Records contained in a dataset
"""

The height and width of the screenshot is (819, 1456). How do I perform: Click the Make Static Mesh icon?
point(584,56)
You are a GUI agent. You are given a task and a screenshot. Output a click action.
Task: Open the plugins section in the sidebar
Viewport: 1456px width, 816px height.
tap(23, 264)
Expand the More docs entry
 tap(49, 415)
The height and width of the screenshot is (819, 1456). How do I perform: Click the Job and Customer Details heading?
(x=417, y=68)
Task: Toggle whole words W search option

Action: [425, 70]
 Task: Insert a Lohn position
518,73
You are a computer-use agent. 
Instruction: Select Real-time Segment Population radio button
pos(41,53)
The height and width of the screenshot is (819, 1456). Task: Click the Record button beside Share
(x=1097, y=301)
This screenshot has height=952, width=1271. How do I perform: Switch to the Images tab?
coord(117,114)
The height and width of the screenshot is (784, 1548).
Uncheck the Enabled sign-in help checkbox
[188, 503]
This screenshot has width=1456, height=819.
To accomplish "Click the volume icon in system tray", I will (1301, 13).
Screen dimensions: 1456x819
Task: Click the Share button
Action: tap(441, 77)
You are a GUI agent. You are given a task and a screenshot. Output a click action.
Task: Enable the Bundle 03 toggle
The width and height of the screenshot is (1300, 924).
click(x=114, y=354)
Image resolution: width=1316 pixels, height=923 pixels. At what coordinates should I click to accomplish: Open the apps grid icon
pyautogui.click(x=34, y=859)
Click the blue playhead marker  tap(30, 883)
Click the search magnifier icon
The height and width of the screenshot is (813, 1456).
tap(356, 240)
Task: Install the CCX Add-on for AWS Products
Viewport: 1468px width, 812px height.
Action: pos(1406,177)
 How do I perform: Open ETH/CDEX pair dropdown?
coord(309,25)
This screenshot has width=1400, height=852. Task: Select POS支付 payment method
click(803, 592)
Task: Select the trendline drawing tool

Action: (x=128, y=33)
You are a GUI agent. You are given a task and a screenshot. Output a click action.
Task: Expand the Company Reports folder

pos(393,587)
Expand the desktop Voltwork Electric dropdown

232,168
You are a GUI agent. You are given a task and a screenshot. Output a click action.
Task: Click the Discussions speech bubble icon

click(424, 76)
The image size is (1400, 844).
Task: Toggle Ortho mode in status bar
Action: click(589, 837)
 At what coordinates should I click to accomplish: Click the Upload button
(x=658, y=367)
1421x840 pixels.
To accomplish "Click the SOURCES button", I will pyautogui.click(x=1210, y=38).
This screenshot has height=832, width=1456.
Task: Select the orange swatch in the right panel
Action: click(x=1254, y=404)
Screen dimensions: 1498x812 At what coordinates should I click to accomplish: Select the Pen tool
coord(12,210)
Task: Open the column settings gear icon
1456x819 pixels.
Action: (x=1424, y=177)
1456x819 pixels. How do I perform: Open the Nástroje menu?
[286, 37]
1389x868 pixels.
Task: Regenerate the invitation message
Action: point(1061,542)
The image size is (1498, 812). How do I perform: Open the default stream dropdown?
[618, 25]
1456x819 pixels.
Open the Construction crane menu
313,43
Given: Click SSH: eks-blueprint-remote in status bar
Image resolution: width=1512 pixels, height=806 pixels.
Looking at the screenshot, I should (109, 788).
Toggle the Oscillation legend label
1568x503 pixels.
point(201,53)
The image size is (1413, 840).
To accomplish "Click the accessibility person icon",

"""

▶ **WHAT TO WORK ON**: Using the entries above, return exactly the lines from the line with "Viewport: 1456px width, 816px height." to the line with "This screenshot has width=1456, height=819.", counting both of those lines.

▶ **FINISHED EXERCISE**:
Viewport: 1456px width, 816px height.
tap(23, 264)
Expand the More docs entry
 tap(49, 415)
The height and width of the screenshot is (819, 1456). How do I perform: Click the Job and Customer Details heading?
(x=417, y=68)
Task: Toggle whole words W search option

Action: [425, 70]
 Task: Insert a Lohn position
518,73
You are a computer-use agent. 
Instruction: Select Real-time Segment Population radio button
pos(41,53)
The height and width of the screenshot is (819, 1456). Task: Click the Record button beside Share
(x=1097, y=301)
This screenshot has height=952, width=1271. How do I perform: Switch to the Images tab?
coord(117,114)
The height and width of the screenshot is (784, 1548).
Uncheck the Enabled sign-in help checkbox
[188, 503]
This screenshot has width=1456, height=819.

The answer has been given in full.